Juvenal Delinquents And How To Change Them

May 29, 2012 Leave a comment

‘You cannot hope to bribe or twist,/thank God! the British journalist./But, seeing what the man will do/unbribed, there’s no occasion to.’ Humbert Wolfe

How can we tell fact from spin? How do we know when we’re being lied to or misled; how can we establish what a contributor’s agenda is? (they invariably will have one, but knowing what it is will help us decide on the merits of an issue).

The Leveson Inquiry in is performing a fascinating role in investigating media ownership and behaviour in the public sphere. In looking at the relationships between Press Barons (principally Rupert Murdoch) and politicians, both Conservative and Labour, it’s letting in the light on a relationship usually only reflected on by the Media, Politicians and Media Studies professionals. It is asking profound questions about democracy and how news is filtered.

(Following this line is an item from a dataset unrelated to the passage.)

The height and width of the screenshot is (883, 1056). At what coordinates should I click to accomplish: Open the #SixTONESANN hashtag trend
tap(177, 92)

Impartial is defined by Websters as ‘not partial or biased’. It also defines ‘fair’ as ‘marked by impartiality and honesty : free from self-interest, prejudice, or favouritism’. But, in the words of ‘Private Eye’, ‘as any fule know’, the opposite applies throughout print media, (and, both Left and Right would hold, in broadcasting too). A broadcaster should lose viewers and a newspaper should lose readers if they go against their customers beliefs but if Fox News audiences are to be any guide, many don’t see balance as an important issue (unless they really believe their media is ‘Fair and Balanced’, in which case, that’s another article entirely).

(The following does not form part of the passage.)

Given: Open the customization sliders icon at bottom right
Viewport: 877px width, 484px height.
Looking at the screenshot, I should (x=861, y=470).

Leveson, if it doesn’t pull any significant punches, should be critical of the corrupting interdependency between politics and journalism. By exposing these connections to the greater public, it has given more of the electorate a view on who really runs Britain and this can only be a good thing. It will hopefully lead to a more questioning and sceptical citizen.

Should a contributor on a News Programme arguing for lower Tax Rates state that their organisation is funded by offshore corporations and tax-cutting ideologues? Of course they won’t, but they should.

What we want from a News Contributor – (that is a commentator, journalist or current affairs panellist) – is impartiality. Or failing that, a declaration of interest.

Imagine if every time a so-called independent Tobacco lobbyist were on TV, they were asked who funds their campaign? If the listener were informed that the Tobacco companies fund such groups, they could decide whether the lobbyist is impartial or not (a ‘no-brainer’ there, but the principle still stands).

Or when it comes to a referendum, wouldn’t it be preferable to know who funds a particular group, be it for or against, to be able to make a fully informed decision about which way to vote?

Changing power structures takes time but we can do some things that are incremental but radical in effect. We can insist that broadcasters automatically ask contributors on any programme to state their interests, both public and private, when proposing a particular policy stance. A presenter or editor could easily give a ‘health warning’ before the start of a discussion or at the foot or head of an ‘op-ed’ piece.

Or we can try to change the culture whereby commentators themselves start to declare commercial or political interests. One example of this  is Guardian journalist George Monbiot; he has done something most of us would be reluctant to do, he has a set up a register of his commercial interests and payments which is there for all to view on his website. When he comments on any issue, anyone can inspect this register to see ‘where he is coming from’. It doesn’t mean the reader has to agree with everything or even anything he says; it does mean that his ‘bona fides’ are more upfront than 99% of all other media commentators (including this one).

It is up to us all, the citizen, to be vigilant; to always be conscious that news and opinion need to be de-coupled. Be critical not passive. The knock on effects of transparency for democracy and the individual are hugely beneficial for an open society The more transparent a discussion, the better for all.